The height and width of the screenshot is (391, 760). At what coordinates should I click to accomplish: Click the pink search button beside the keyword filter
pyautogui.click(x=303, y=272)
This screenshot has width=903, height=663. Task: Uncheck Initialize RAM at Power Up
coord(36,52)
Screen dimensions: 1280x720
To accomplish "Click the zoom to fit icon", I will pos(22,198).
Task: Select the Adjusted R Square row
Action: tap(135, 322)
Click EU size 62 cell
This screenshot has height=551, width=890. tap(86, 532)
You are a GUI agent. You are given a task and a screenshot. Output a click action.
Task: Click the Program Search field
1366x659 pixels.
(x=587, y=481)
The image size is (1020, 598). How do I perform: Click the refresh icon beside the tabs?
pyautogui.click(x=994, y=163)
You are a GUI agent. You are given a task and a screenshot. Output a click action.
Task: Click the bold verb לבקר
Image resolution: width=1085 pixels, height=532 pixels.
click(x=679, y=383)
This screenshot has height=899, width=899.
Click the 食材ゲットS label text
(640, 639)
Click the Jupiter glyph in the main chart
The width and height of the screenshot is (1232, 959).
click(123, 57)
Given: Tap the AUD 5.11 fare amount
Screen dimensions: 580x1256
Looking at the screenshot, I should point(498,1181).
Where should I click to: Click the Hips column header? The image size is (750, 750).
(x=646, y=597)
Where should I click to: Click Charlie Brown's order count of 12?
################
PROBLEM TO WORK ON ->
In the listing above, the line with "Given: Tap the AUD 5.11 fare amount" and every line after it must be set down word for word, and no other line.

EXERCISE ANSWER ->
Given: Tap the AUD 5.11 fare amount
Screen dimensions: 580x1256
Looking at the screenshot, I should point(498,1181).
Where should I click to: Click the Hips column header? The image size is (750, 750).
(x=646, y=597)
Where should I click to: Click Charlie Brown's order count of 12?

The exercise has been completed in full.